| PROVIDED PASSAGE |
The U.S. pork industry has had a 100 percent legislative checkoff program since 1986. Congress created the Pork Checkoff as part of The Pork Promotion, Research and Consumer Information Act of 1985. Pork producers had requested the legislation so they could take advantage of having all producers and importers participate in a checkoff program designed to strengthen the position of pork in the marketplace.
What is the Pork Checkoff rate?
U.S. pork producers and importers pay $0.40 per $100 of value when pigs are sold and when pigs or pork products are brought into the United States.
When is the Pork Checkoff assessed?
Feeder pigs, market hogs and seedstock are the means by which producers are assessed. For example, a feeder pig producer is assessed when the pig is sold for the first time. If the animal is sold as a feeder pig a second time, there is no assessment. However, an assessment is collected on the sale of the pig when the animal is sold as a market hog. The same producer is never assessed twice for the same animal.
Who is responsible for collecting the funds?
Pig marketers, including packers and dealers, are responsible for collecting assessments, except in the cases of seedstock and farm-to-farm sales, which are also covered under the law. In the case of seedstock, the seller or breeder is required to remit funds in farm-to-farm sales. It is common for feeder pig producers who have numerous producer customers to remit the checkoff as a convenience to their customers.
Is it possible to get a refund of the assessment?
No. The Pork Checkoff is a national program designed so all pork producers and importers participate in the program and its benefits.
How are the producer’s interests represented?
Annually, the nation’s pork producers elect fellow producers to represent their state in the Pork Act Delegate Body. States are represented in proportion to their level of hog production. Each state is eligible to have at least two representatives.
The delegates meet during the annual Pork Industry Forum, typically in early March, to determine the recommended rate of assessment and the amount of funds returned to states. The law requires that each state pork producer association receive a minimum of 16.5 percent of assessments generated in that state. The current rate of return to each state varies from 16.5 to 39 percent, according to the three-year average number of hogs marked in the state.
Who administers and decides how the money is spent?

| PARTS OF THE EXERCISE |
a. Answer these from the Pork Checkoff passage:
(i) How much do producers and importers pay per $100 of value?
(ii) What is the least share of assessments that each state pork producer association must get?
(iii) What is the fewest representatives a state can have in the Pork Act Delegate Body?
b. Extend the Pork Checkoff passage, picking up right after its final line.

| STUDY MATERIAL |
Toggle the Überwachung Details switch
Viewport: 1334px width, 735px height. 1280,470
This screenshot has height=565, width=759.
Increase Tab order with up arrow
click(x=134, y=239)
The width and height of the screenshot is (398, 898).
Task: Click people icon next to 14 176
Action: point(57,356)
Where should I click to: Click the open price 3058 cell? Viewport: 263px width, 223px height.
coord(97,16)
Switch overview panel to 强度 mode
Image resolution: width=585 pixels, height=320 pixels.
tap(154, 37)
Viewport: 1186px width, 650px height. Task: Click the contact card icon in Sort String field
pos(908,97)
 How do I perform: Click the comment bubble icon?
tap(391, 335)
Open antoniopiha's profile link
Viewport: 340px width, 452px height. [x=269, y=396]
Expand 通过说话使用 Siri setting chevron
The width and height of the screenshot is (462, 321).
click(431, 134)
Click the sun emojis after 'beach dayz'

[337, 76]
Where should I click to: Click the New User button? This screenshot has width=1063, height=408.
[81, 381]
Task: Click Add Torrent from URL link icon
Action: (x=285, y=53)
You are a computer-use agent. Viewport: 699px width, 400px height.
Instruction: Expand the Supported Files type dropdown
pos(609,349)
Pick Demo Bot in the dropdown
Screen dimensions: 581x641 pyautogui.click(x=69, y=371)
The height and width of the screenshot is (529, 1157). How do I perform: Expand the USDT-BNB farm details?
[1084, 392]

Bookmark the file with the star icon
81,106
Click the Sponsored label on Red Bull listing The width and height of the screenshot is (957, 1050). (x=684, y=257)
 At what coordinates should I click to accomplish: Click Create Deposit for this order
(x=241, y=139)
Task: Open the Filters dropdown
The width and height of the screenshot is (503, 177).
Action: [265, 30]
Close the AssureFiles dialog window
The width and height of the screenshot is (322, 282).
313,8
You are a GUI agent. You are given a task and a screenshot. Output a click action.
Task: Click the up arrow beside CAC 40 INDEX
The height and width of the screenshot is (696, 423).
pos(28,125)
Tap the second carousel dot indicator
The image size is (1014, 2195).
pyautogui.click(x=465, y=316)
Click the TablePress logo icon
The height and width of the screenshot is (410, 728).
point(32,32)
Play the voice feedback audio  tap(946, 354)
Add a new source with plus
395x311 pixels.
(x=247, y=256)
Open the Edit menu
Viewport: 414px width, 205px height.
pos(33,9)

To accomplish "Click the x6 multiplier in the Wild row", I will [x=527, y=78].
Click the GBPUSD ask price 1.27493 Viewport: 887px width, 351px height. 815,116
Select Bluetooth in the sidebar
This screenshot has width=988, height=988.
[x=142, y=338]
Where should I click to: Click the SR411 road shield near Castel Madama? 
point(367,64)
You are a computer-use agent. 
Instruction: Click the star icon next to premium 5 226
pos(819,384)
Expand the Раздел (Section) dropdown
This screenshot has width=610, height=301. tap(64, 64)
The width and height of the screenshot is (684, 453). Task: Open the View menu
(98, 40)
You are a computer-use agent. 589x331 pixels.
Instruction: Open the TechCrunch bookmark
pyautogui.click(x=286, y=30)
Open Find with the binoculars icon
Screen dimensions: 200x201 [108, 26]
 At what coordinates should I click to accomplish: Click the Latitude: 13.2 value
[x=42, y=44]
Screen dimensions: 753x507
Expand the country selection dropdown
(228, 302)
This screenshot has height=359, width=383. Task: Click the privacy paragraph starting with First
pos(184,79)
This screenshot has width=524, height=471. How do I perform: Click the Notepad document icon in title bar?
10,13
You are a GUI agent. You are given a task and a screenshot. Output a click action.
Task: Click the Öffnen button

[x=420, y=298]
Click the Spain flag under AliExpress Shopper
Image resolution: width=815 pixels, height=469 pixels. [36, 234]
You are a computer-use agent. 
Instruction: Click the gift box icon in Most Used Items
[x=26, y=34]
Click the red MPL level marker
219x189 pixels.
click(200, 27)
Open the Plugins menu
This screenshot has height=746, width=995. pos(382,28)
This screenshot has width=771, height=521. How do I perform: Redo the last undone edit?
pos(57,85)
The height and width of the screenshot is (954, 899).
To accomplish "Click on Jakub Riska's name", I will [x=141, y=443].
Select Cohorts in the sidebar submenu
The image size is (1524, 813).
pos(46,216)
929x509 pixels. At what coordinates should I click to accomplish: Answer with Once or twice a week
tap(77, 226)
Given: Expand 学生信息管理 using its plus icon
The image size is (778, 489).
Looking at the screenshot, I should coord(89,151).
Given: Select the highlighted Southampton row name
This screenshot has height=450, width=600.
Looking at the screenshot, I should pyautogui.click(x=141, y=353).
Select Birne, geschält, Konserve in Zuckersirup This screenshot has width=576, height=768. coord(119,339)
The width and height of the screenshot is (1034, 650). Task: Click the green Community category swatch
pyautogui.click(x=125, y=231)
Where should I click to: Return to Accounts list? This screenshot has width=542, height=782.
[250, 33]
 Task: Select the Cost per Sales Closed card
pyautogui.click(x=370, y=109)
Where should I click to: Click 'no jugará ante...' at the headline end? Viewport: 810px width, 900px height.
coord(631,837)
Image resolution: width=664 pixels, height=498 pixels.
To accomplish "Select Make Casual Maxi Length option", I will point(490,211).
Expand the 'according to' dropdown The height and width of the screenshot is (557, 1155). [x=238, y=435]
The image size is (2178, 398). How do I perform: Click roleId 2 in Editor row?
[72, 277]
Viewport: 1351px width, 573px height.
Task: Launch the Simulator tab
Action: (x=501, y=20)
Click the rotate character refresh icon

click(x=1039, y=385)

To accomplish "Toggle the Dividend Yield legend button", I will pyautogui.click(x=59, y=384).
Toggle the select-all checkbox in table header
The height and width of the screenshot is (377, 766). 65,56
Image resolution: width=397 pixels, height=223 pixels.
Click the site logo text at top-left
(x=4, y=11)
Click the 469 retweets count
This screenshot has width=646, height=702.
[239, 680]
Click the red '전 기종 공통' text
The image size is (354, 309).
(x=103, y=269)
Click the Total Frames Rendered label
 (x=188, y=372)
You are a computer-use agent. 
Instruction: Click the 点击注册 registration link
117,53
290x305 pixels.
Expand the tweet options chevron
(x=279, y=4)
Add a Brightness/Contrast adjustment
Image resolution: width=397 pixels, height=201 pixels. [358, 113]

| ANSWERS FOR THE EXERCISE |
a.
(i) $0.40
(ii) 16.5 percent of the assessments generated in that state
(iii) Two

b.
The 15 elected members of the National Pork Board and the Pork Checkoff staff are responsible for the collection, distribution and program accountability of the Pork Checkoff. Those nominated to serve on the National Pork Board are appointed for three-year terms by the U.S. Secretary of Agriculture.
Where does the Pork Checkoff money go?
Collections and reports are remitted monthly to the National Pork Board. These reports must state the number of hogs marketed, the gross value, the amount of assessments made and the state of origin of the marketed animals. By federal law, this information is confidential. Only figures generated from multiple or statewide data can be made public.
Failure to comply with these collection requirements can result in fines of up to $1,000 for each unreported sale and the payment of 1.5 percent interest per month on late payments.
How is the National Pork Checkoff used?
The National Pork Board executes specific programs in the areas of promotion, research and education. No funds may be used for lobbying or to influence government policy.
Checkoff-funded promotions are designed to increase domestic pork sales through consumer, retail and food service outreach. Foreign promotions for U.S. pork funded by the Pork Checkoff have helped to move the U.S. from a net importer to a net exporter of pork.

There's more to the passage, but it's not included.